--- START ---
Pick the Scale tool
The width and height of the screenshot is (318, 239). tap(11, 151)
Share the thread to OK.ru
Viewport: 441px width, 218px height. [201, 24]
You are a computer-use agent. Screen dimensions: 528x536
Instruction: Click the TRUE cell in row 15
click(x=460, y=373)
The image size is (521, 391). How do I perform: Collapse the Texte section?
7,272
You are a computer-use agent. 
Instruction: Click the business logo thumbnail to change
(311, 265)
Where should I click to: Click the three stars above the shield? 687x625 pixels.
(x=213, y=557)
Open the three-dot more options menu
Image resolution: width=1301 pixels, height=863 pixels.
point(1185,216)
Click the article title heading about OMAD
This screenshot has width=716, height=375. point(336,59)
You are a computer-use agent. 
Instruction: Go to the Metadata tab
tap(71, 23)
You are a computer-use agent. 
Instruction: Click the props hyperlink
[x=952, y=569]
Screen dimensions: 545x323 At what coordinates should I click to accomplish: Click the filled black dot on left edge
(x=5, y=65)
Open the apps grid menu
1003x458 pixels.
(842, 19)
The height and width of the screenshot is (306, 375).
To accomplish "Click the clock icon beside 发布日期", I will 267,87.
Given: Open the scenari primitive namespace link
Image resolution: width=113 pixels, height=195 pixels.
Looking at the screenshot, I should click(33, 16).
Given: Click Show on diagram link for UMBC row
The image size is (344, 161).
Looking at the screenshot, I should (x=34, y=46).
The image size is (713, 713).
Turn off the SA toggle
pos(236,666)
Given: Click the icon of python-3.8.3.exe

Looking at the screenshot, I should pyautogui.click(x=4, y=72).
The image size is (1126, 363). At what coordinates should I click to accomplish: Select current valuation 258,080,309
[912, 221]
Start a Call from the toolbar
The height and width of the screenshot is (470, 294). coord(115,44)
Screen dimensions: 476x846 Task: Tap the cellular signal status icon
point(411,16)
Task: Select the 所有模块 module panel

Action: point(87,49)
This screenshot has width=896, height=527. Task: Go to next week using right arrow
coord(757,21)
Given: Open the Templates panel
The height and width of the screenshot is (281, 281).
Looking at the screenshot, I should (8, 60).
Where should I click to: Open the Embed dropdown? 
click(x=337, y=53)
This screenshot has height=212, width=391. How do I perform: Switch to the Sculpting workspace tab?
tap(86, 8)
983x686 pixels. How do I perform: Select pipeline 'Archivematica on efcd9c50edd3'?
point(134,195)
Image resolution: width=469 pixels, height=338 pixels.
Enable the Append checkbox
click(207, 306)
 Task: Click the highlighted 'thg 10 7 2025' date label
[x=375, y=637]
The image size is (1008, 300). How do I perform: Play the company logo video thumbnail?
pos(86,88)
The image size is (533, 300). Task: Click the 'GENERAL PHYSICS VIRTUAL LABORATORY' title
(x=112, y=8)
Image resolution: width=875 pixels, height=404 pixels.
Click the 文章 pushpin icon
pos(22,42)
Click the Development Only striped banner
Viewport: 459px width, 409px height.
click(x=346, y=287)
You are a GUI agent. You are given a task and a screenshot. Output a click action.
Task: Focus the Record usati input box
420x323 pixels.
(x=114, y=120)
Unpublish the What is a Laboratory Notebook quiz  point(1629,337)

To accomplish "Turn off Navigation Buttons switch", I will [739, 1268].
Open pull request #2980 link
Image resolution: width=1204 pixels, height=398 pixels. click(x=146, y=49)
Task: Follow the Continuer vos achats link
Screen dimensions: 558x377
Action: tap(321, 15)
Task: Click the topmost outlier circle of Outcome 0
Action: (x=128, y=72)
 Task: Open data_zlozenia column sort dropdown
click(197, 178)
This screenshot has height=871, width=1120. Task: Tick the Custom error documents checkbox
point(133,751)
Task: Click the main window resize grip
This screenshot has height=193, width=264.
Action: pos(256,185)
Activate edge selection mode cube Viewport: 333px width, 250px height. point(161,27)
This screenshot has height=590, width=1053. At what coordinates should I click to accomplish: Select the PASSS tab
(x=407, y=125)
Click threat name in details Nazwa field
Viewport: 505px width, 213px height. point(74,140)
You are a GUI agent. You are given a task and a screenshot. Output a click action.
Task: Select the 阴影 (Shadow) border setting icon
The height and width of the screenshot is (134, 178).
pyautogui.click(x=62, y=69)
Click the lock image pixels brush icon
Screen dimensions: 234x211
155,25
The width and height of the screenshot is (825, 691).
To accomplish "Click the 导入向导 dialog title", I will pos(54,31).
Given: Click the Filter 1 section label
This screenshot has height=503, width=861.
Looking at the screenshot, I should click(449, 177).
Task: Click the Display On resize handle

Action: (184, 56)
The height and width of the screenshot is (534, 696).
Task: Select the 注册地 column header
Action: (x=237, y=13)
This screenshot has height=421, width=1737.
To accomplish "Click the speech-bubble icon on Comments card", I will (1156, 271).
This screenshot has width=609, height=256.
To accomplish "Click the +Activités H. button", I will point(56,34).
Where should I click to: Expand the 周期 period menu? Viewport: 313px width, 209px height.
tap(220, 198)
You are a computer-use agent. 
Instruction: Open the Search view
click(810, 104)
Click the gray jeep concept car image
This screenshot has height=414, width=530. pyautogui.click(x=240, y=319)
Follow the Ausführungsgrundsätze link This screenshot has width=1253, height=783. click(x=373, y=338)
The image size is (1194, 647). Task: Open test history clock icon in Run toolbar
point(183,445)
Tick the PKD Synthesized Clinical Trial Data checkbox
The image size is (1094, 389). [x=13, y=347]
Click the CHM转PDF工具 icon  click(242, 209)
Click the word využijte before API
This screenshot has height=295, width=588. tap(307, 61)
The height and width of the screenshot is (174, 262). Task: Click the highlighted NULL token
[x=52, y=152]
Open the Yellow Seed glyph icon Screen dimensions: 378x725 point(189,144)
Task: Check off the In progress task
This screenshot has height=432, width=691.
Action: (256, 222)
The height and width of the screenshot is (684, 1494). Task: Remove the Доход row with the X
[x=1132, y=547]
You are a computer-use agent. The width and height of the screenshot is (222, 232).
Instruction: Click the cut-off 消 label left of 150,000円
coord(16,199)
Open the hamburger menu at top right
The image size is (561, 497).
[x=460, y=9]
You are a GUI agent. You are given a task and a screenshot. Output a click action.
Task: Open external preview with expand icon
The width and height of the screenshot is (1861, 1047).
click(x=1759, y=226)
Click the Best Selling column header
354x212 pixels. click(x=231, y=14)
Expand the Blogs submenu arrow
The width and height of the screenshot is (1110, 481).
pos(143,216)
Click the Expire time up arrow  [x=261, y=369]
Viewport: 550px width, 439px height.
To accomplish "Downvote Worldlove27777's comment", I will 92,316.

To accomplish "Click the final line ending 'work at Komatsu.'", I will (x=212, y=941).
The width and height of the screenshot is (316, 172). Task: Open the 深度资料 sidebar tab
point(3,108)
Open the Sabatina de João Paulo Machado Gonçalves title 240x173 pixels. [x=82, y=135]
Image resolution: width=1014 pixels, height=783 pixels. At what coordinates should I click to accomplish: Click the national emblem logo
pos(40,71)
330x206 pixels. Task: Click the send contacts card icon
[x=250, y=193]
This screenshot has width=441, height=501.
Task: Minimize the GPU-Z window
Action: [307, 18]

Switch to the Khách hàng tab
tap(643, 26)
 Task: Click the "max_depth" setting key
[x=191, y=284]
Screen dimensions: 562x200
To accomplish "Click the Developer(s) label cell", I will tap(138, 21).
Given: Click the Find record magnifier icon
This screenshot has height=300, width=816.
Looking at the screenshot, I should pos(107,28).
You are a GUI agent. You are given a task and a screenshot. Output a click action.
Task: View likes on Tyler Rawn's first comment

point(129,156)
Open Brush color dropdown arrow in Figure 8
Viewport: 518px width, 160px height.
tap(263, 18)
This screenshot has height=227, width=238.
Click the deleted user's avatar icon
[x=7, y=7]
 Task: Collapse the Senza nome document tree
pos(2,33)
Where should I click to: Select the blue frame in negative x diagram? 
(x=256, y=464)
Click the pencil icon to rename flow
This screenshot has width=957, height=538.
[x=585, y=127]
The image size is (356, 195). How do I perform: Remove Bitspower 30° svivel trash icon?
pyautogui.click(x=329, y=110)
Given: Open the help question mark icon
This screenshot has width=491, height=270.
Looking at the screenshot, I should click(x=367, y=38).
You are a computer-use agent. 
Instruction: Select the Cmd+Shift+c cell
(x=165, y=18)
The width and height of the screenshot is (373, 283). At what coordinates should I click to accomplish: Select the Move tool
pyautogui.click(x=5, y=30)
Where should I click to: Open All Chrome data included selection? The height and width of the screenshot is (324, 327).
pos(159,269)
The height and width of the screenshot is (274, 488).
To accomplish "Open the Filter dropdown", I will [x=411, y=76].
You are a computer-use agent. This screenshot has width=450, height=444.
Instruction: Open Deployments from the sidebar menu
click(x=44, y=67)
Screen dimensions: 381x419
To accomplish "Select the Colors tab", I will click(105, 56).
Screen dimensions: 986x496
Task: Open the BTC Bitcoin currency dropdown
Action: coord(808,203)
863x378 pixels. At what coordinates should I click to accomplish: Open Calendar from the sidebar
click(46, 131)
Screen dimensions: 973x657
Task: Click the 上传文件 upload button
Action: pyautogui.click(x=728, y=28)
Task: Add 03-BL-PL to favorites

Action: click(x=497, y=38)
--- END ---
**EXERCISE GOAL**
Starting with the line above that holds "Follow the Ausführungsgrundsätze" and stopping with the line that holds "You are a computer-use agent. The", reproduce each line exactly, omitting all other lines.

**SOLUTION TO THE PROBLEM**
Follow the Ausführungsgrundsätze link This screenshot has width=1253, height=783. click(x=373, y=338)
The image size is (1194, 647). Task: Open test history clock icon in Run toolbar
point(183,445)
Tick the PKD Synthesized Clinical Trial Data checkbox
The image size is (1094, 389). [x=13, y=347]
Click the CHM转PDF工具 icon  click(242, 209)
Click the word využijte before API
This screenshot has height=295, width=588. tap(307, 61)
The height and width of the screenshot is (174, 262). Task: Click the highlighted NULL token
[x=52, y=152]
Open the Yellow Seed glyph icon Screen dimensions: 378x725 point(189,144)
Task: Check off the In progress task
This screenshot has height=432, width=691.
Action: (256, 222)
The height and width of the screenshot is (684, 1494). Task: Remove the Доход row with the X
[x=1132, y=547]
You are a computer-use agent. The width and height of the screenshot is (222, 232).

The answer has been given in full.